Yeni saldırı dönemine karşı
Fotoğraf: Evrensel
Seçimlerin ardından kalkan toz bulutu yavaş yavaş ortadan kalkarken, tüm taraflar kendi durumlarını yeniden belirleme dönemi başlattı. Erdoğan iktidarı seçim döneminde kazanma kaygısıyla işçi ve emekçi halka dağıtmak zorunda olduğu kırıntıları artık geri toplama, halkın üzerindeki yükleri daha da ağırlaştıracak ekonomi politikalarına hız vermeye yöneldi. Temel ürünlere yapılan zamlar devam ediyor, yüksek enflasyon ve hayat pahalılığı yaşamı daha da zorlaştıracak bir tempoda artıyor. Türk parasının dolar ve avro karşısında sürekli değer kaybetmesi ülkenin ve halkın sırtına bindirilen yükü her geçen gün biraz daha ağırlaştırıyor. İktidar ekonomik ve politik saldırılarını artırarak sürdürecek. Seçilmiş Milletvekili Can Atalay’ın halen cezaevinde bulunması bile çok şey anlatıyor.
Millet İttifakı seçimlerin ardından dağıldı. İttifakın içindeki gerici burjuva düzen partilerinin iktidara uyum. mızmızlanma, arada bir itiraz etme çizgisinde duracaklarının güçlü belirtileri var. İttifakın taşıyıcı gücü CHP ise kendi içerisinde, ağırlığını genel başkanlık kapışmasının oluşturduğu bir “değişim” tartışmasına gömülmüş durumda. Faturayı genel başkana çıkarma eğilimi baskın görünüyor, ama ilginç bir biçimde parti içerisinde genel başkan dışında mücadeleden söz eden bir mihrak da görünmüyor! Halkın yarıya yakını diktatörlüğe hayır demişken, bu potansiyeli canlı tutacak muhalif bir mücadeleci çizgi tutturulmadan yapılacak bir “değişim” sadece bir vitrin değişikliği olacak. Oysa seçim döneminin en önemli tecrübesi: Halkın acil ve temel taleplerini halkla birlikte savunma, değişimi buradan gerçekleştirmenin zorunluluğu olmuştu.

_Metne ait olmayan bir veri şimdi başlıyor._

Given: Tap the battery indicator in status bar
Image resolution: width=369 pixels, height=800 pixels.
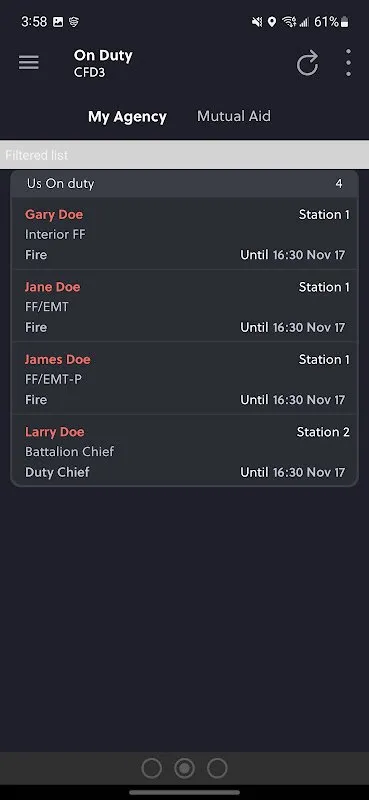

Emek ve Özgürlük İttifakı çok önemli dezavantajlarına rağmen seçimlerden küçümsenemeyecek bir kazanımla çıktı. Mecliste hatırı sayılır bir milletvekili sayısı ile demokrasi ve özgürlük taleplerini savunmak, bu savunuyu oraları başarıyla kullanmakla birlikte, Meclis kürsüsüne ve duvarları arasına sıkıştırmamak gibi bir tutumla hareket etmek, Emek ve Özgürlük İttifakının ülkenin gerçek muhalefet odağı olmasını sağlayacaktır. İttifakın bir mücadele ittifakı olarak, saflarını sıklaştırması ve genişletmesi, Türk ve Kürt işçi ve emekçi kitleler arasında enerjik bir çalışma yürütmesi, emekçi halkın mücadelesinin ve taleplerinin en kararlı savunucusu olması, ülkedeki demokrasi özgürlük mücadelesini yükseltecek tek olanak durumundadır.
İktidarın ve büyük sermayenin her türlü sözcüsü ve yetkilisi karşılarında örgütlü bir muhalefet istememektedir ve tüm darbelerini bu yönde vurmaktadır. Onlar faşizme ve gericiliğe teslim olmuş, muhalefet yapacaksa da “majestelerinin muhalefeti” olarak hareket eden bir muhalefet istemektedir. Oysa bugün iş yerlerini, fabrikaları, emekçi semtlerini mücadele odakları olarak harekete geçirmek, demokrasiden, özgürlüklerden ve barıştan yana güçleri seferber etmek, saldırıları püskürtmenin en etkili yolu olarak görünmektedir. İktidarla ve onun destekçisi büyük sermaye ile hesaplaşmanın ana alanı burası olacaktır.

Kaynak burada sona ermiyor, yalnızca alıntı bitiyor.